# [THE TASK]
With no omissions, write out every record given below.

*** Opening INPUT FOR THIS TASK ***

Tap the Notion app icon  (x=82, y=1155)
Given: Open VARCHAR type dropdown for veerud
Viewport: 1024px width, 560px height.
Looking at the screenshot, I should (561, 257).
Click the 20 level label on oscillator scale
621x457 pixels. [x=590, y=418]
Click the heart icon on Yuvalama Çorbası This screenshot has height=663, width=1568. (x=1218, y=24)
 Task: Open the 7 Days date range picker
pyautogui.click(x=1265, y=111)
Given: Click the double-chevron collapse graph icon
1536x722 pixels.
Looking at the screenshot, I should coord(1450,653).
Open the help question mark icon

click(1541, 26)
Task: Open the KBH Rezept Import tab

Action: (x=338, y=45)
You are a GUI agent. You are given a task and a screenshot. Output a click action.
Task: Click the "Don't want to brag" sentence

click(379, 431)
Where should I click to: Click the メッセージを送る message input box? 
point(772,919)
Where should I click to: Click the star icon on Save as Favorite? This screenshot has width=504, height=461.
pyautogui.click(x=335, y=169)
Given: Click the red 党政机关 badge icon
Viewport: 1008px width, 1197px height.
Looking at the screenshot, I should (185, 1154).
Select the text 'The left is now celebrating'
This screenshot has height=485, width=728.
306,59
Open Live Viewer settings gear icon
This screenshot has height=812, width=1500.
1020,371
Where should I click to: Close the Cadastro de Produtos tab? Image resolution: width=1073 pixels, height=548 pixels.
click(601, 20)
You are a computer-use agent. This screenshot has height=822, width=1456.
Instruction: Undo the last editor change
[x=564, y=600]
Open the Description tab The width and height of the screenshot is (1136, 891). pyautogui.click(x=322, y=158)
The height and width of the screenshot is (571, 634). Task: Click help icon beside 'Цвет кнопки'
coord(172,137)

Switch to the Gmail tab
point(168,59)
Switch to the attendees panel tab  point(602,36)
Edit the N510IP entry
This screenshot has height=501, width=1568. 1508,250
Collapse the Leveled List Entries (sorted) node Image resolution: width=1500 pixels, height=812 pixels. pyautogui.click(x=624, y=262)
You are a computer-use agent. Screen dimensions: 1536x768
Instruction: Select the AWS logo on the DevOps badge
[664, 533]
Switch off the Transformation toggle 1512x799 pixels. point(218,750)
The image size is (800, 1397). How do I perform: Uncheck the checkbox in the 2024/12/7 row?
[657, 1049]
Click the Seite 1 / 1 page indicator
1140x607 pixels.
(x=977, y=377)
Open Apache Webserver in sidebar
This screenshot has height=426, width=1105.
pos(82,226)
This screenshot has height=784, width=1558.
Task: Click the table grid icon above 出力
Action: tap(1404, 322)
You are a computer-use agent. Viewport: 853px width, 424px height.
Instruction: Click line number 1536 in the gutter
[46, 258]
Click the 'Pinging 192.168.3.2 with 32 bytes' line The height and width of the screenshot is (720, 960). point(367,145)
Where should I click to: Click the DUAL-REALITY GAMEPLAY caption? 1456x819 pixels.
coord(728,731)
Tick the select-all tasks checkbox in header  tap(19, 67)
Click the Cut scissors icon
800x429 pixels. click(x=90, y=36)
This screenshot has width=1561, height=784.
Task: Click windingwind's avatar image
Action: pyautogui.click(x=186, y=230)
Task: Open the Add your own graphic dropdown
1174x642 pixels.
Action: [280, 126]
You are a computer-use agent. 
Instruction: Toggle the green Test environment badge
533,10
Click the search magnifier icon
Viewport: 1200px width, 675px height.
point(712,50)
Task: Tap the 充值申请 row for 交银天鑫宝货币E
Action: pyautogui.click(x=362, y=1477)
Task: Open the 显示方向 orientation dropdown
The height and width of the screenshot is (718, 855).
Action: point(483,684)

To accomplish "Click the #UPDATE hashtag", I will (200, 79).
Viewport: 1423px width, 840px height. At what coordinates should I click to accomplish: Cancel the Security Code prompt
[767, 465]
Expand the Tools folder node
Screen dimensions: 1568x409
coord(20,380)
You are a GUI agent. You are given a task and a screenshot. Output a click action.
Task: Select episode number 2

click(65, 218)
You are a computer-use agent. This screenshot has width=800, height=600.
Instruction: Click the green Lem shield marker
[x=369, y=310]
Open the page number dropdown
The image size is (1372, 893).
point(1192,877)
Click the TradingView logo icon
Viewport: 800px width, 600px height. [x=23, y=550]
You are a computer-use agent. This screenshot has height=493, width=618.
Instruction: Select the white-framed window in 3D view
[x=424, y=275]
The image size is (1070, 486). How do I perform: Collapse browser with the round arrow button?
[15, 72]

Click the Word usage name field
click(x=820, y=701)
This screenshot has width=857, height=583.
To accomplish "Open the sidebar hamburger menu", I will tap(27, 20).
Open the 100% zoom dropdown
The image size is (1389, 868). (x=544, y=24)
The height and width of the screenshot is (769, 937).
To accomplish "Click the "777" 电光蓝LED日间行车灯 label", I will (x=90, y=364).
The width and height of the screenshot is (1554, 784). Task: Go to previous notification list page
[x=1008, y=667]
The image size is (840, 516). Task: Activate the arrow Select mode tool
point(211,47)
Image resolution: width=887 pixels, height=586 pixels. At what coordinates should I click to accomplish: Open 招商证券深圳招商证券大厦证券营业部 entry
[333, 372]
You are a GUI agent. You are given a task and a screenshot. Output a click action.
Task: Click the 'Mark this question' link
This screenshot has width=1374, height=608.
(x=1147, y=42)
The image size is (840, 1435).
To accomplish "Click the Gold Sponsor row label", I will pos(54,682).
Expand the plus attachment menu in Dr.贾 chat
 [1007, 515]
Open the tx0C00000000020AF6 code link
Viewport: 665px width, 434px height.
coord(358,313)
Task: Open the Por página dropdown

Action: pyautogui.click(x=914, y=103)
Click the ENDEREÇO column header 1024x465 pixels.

*** Closing INPUT FOR THIS TASK ***

# [SOLUTION FOR THIS TASK]
Tap the Notion app icon  (x=82, y=1155)
Given: Open VARCHAR type dropdown for veerud
Viewport: 1024px width, 560px height.
Looking at the screenshot, I should (561, 257).
Click the 20 level label on oscillator scale
621x457 pixels. [x=590, y=418]
Click the heart icon on Yuvalama Çorbası This screenshot has height=663, width=1568. (x=1218, y=24)
 Task: Open the 7 Days date range picker
pyautogui.click(x=1265, y=111)
Given: Click the double-chevron collapse graph icon
1536x722 pixels.
Looking at the screenshot, I should coord(1450,653).
Open the help question mark icon

click(1541, 26)
Task: Open the KBH Rezept Import tab

Action: (x=338, y=45)
You are a GUI agent. You are given a task and a screenshot. Output a click action.
Task: Click the "Don't want to brag" sentence

click(379, 431)
Where should I click to: Click the メッセージを送る message input box? 
point(772,919)
Where should I click to: Click the star icon on Save as Favorite? This screenshot has width=504, height=461.
pyautogui.click(x=335, y=169)
Given: Click the red 党政机关 badge icon
Viewport: 1008px width, 1197px height.
Looking at the screenshot, I should (185, 1154).
Select the text 'The left is now celebrating'
This screenshot has height=485, width=728.
306,59
Open Live Viewer settings gear icon
This screenshot has height=812, width=1500.
1020,371
Where should I click to: Close the Cadastro de Produtos tab? Image resolution: width=1073 pixels, height=548 pixels.
click(601, 20)
You are a computer-use agent. This screenshot has height=822, width=1456.
Instruction: Undo the last editor change
[x=564, y=600]
Open the Description tab The width and height of the screenshot is (1136, 891). pyautogui.click(x=322, y=158)
The height and width of the screenshot is (571, 634). Task: Click help icon beside 'Цвет кнопки'
coord(172,137)

Switch to the Gmail tab
point(168,59)
Switch to the attendees panel tab  point(602,36)
Edit the N510IP entry
This screenshot has height=501, width=1568. 1508,250
Collapse the Leveled List Entries (sorted) node Image resolution: width=1500 pixels, height=812 pixels. pyautogui.click(x=624, y=262)
You are a computer-use agent. Screen dimensions: 1536x768
Instruction: Select the AWS logo on the DevOps badge
[664, 533]
Switch off the Transformation toggle 1512x799 pixels. point(218,750)
The image size is (800, 1397). How do I perform: Uncheck the checkbox in the 2024/12/7 row?
[657, 1049]
Click the Seite 1 / 1 page indicator
1140x607 pixels.
(x=977, y=377)
Open Apache Webserver in sidebar
This screenshot has height=426, width=1105.
pos(82,226)
This screenshot has height=784, width=1558.
Task: Click the table grid icon above 出力
Action: tap(1404, 322)
You are a computer-use agent. Viewport: 853px width, 424px height.
Instruction: Click line number 1536 in the gutter
[46, 258]
Click the 'Pinging 192.168.3.2 with 32 bytes' line The height and width of the screenshot is (720, 960). point(367,145)
Where should I click to: Click the DUAL-REALITY GAMEPLAY caption? 1456x819 pixels.
coord(728,731)
Tick the select-all tasks checkbox in header  tap(19, 67)
Click the Cut scissors icon
800x429 pixels. click(x=90, y=36)
This screenshot has width=1561, height=784.
Task: Click windingwind's avatar image
Action: pyautogui.click(x=186, y=230)
Task: Open the Add your own graphic dropdown
1174x642 pixels.
Action: [280, 126]
You are a computer-use agent. 
Instruction: Toggle the green Test environment badge
533,10
Click the search magnifier icon
Viewport: 1200px width, 675px height.
point(712,50)
Task: Tap the 充值申请 row for 交银天鑫宝货币E
Action: pyautogui.click(x=362, y=1477)
Task: Open the 显示方向 orientation dropdown
The height and width of the screenshot is (718, 855).
Action: point(483,684)

To accomplish "Click the #UPDATE hashtag", I will (200, 79).
Viewport: 1423px width, 840px height. At what coordinates should I click to accomplish: Cancel the Security Code prompt
[767, 465]
Expand the Tools folder node
Screen dimensions: 1568x409
coord(20,380)
You are a GUI agent. You are given a task and a screenshot. Output a click action.
Task: Select episode number 2

click(65, 218)
You are a computer-use agent. This screenshot has width=800, height=600.
Instruction: Click the green Lem shield marker
[x=369, y=310]
Open the page number dropdown
The image size is (1372, 893).
point(1192,877)
Click the TradingView logo icon
Viewport: 800px width, 600px height. [x=23, y=550]
You are a computer-use agent. This screenshot has height=493, width=618.
Instruction: Select the white-framed window in 3D view
[x=424, y=275]
The image size is (1070, 486). How do I perform: Collapse browser with the round arrow button?
[15, 72]

Click the Word usage name field
click(x=820, y=701)
This screenshot has width=857, height=583.
To accomplish "Open the sidebar hamburger menu", I will tap(27, 20).
Open the 100% zoom dropdown
The image size is (1389, 868). (x=544, y=24)
The height and width of the screenshot is (769, 937).
To accomplish "Click the "777" 电光蓝LED日间行车灯 label", I will (x=90, y=364).
The width and height of the screenshot is (1554, 784). Task: Go to previous notification list page
[x=1008, y=667]
The image size is (840, 516). Task: Activate the arrow Select mode tool
point(211,47)
Image resolution: width=887 pixels, height=586 pixels. At what coordinates should I click to accomplish: Open 招商证券深圳招商证券大厦证券营业部 entry
[333, 372]
You are a GUI agent. You are given a task and a screenshot. Output a click action.
Task: Click the 'Mark this question' link
This screenshot has width=1374, height=608.
(x=1147, y=42)
The image size is (840, 1435).
To accomplish "Click the Gold Sponsor row label", I will pos(54,682).
Expand the plus attachment menu in Dr.贾 chat
 [1007, 515]
Open the tx0C00000000020AF6 code link
Viewport: 665px width, 434px height.
coord(358,313)
Task: Open the Por página dropdown

Action: pyautogui.click(x=914, y=103)
Click the ENDEREÇO column header 1024x465 pixels.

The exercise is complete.